By 2026, traditional search engine volume will drop 25%, with search marketing losing market share to AI chatbots and other virtual agents, according to Gartner.
“Organic and paid search are vital channels for tech marketers seeking to reach awareness and demand generation goals,” says Alan Antin, vice-president analyst at Gartner.
“Generative AI (GenAI) solutions are becoming substitute answer engines, replacing user queries that previously may have been executed in traditional search engines. This will force companies to rethink their marketing channels strategy as GenAI becomes more embedded across all aspects of the enterprise.”
With GenAI driving down the cost of producing content, there is an impact around activities including keyword strategy and website domain authority scoring.
Search engine algorithms will further value the quality of content to offset the sheer amount of AI-generated content, as content utility and quality still reigns supreme for success in organic search results.

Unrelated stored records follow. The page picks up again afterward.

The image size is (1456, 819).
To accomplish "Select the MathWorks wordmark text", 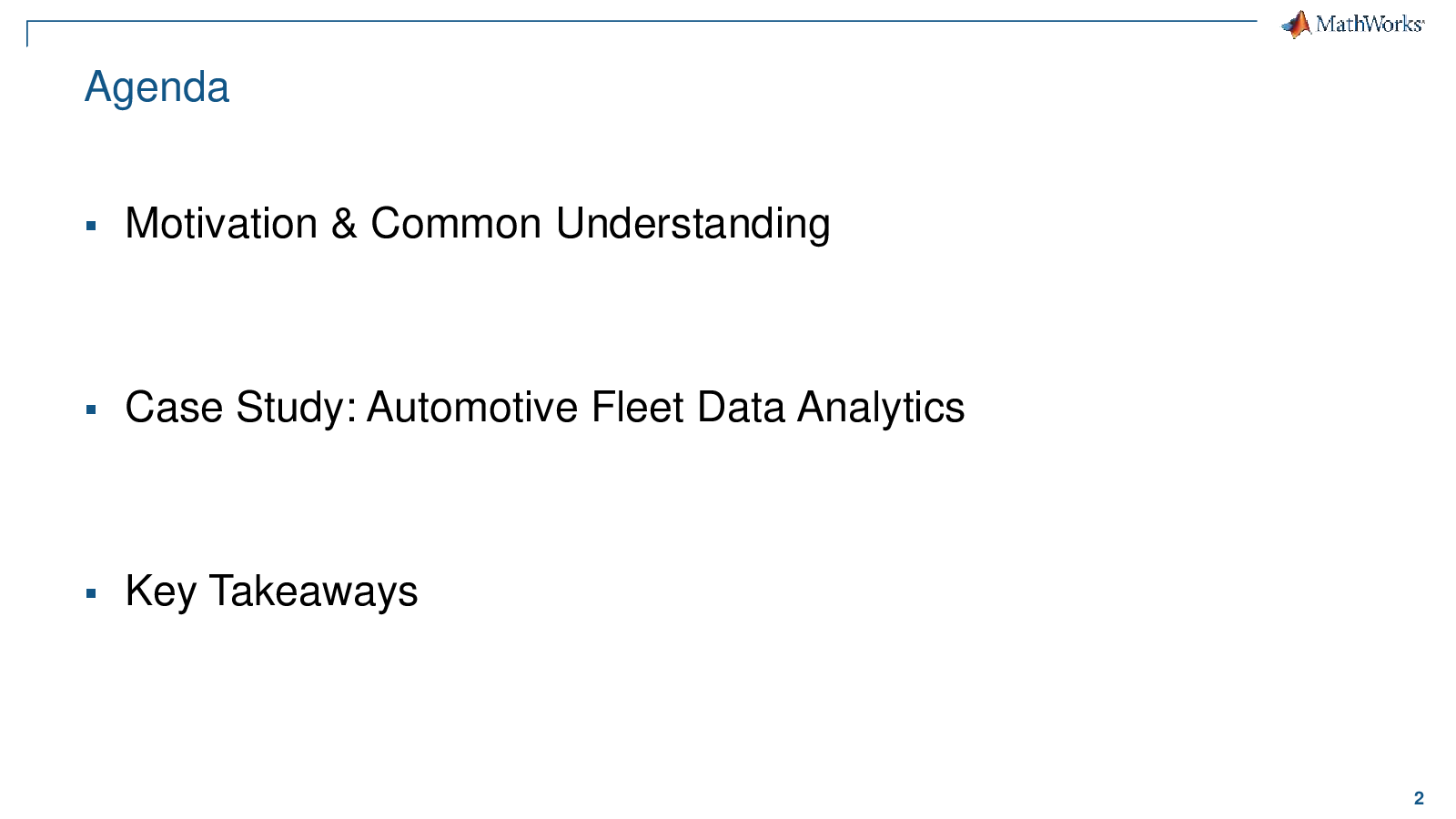I will (1370, 25).
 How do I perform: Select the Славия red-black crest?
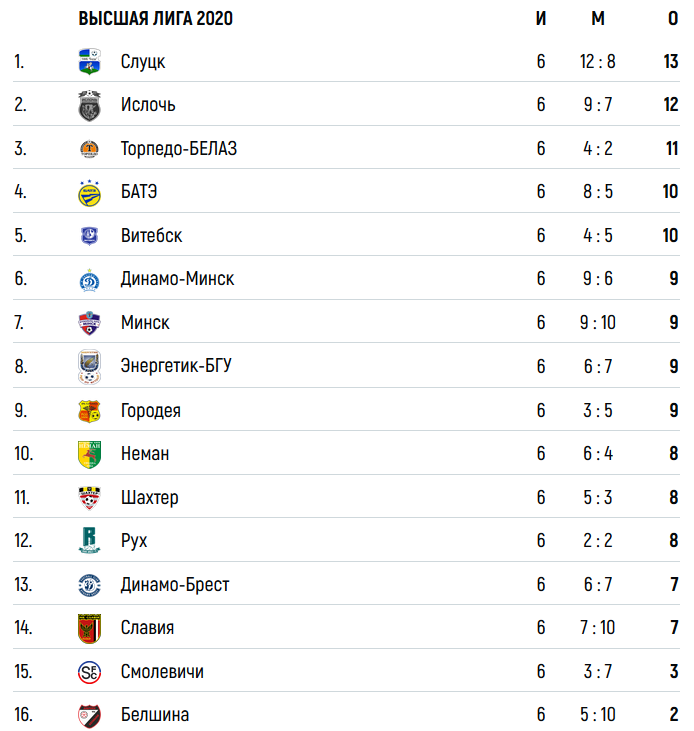pyautogui.click(x=89, y=628)
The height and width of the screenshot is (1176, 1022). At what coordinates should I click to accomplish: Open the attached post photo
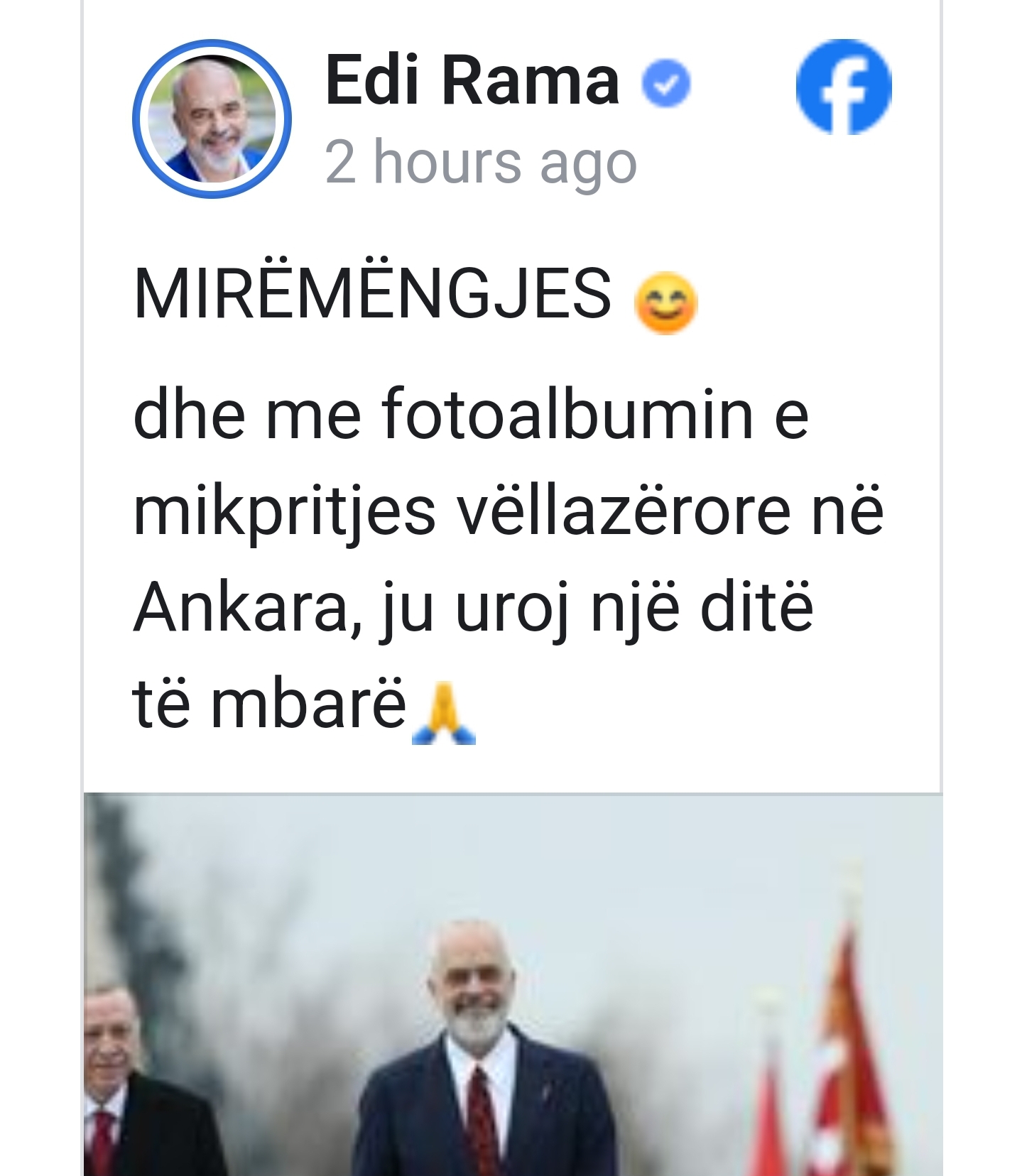point(513,984)
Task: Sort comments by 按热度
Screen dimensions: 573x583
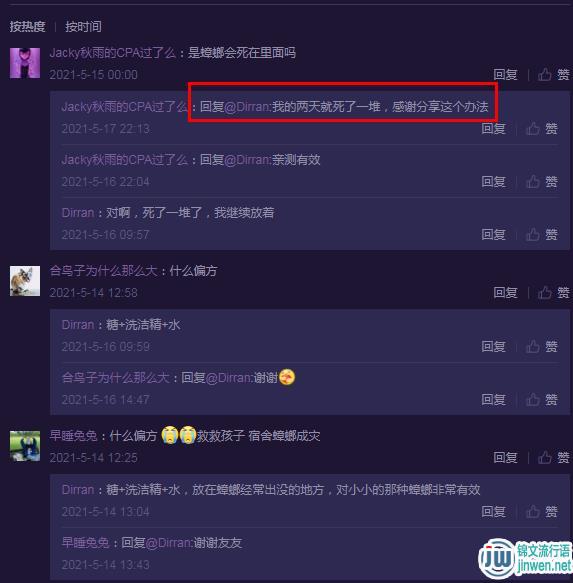Action: (x=27, y=26)

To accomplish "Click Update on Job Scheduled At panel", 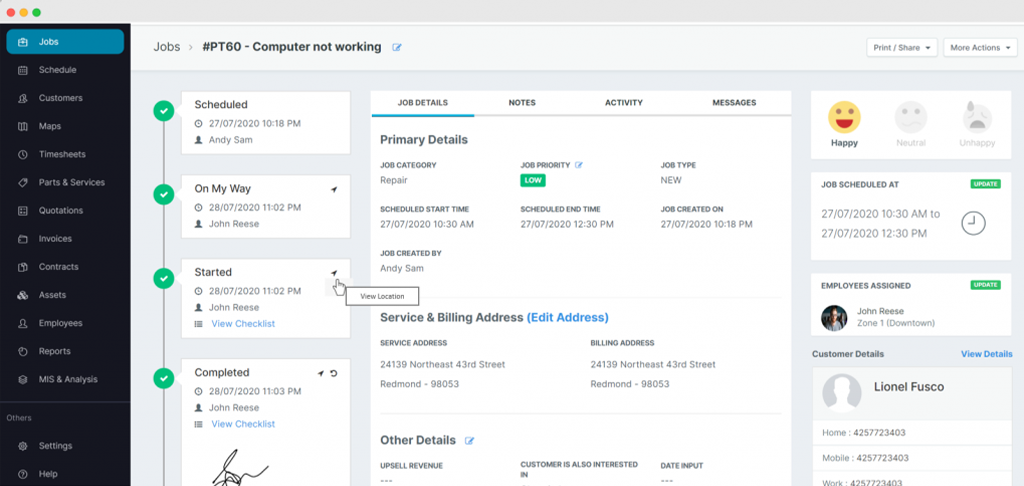I will (x=984, y=184).
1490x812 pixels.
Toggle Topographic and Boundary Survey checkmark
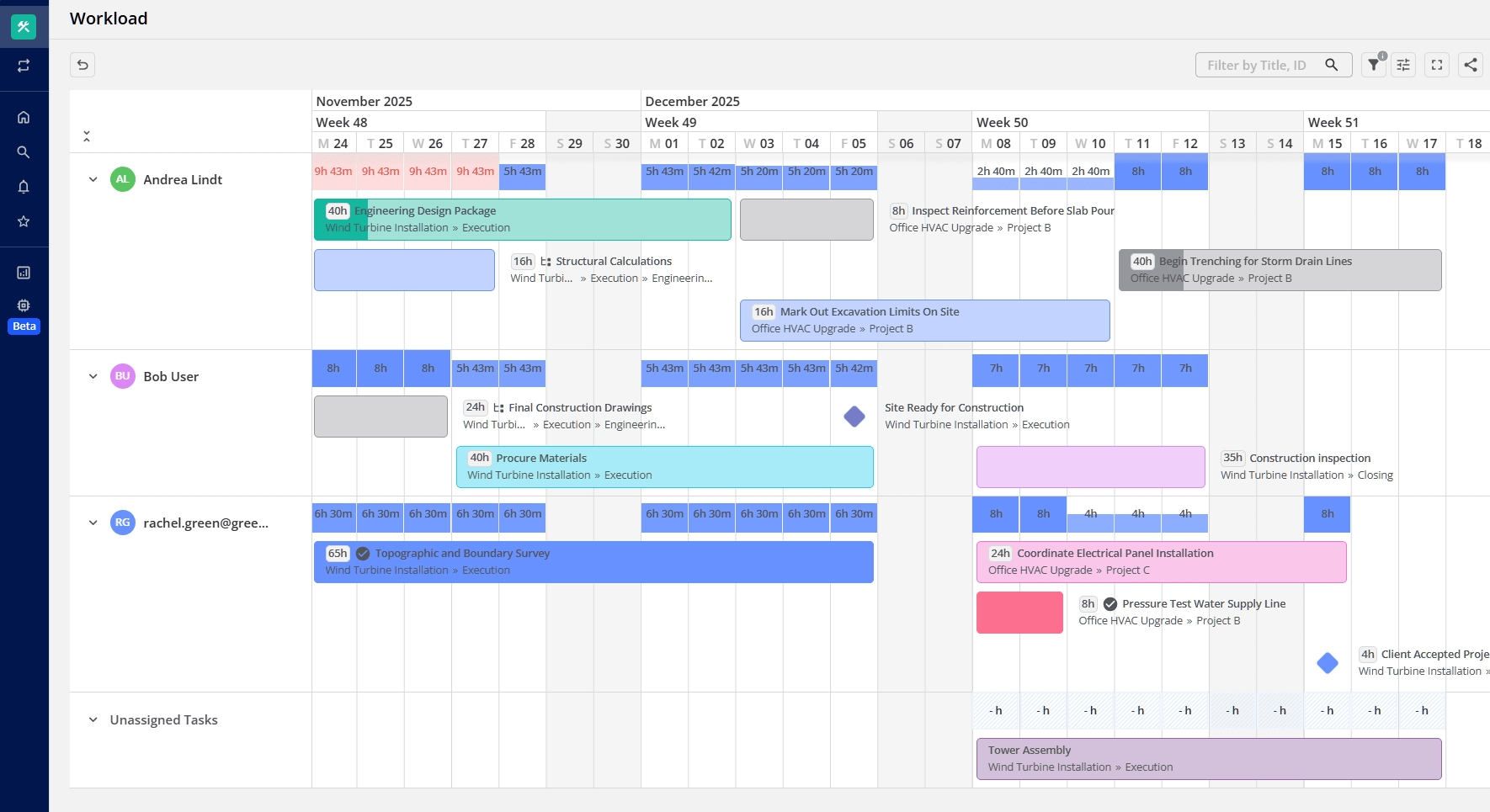click(x=363, y=554)
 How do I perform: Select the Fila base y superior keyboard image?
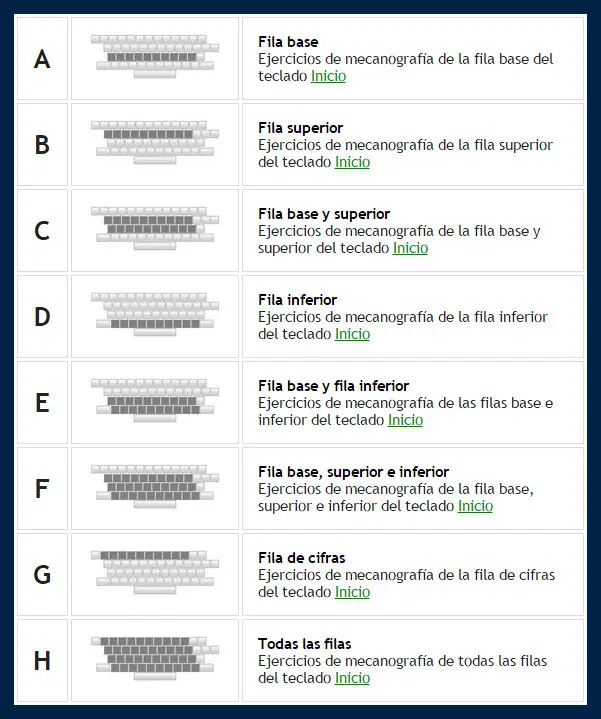(154, 230)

There will also be a greater emphasis placed on watermarking and other means to authenticate high-value content. Government regulations across the globe are already holding companies accountable as they begin to require the identification of marketing content assets that AI creates. This will likely play a role in how search engines will display such digital content.
“Companies will need to focus on producing unique content that is useful to customers and prospective customers,” says Antin. “Content should continue to demonstrate search quality-rater elements such as expertise, experience, authoritativeness and trustworthiness.”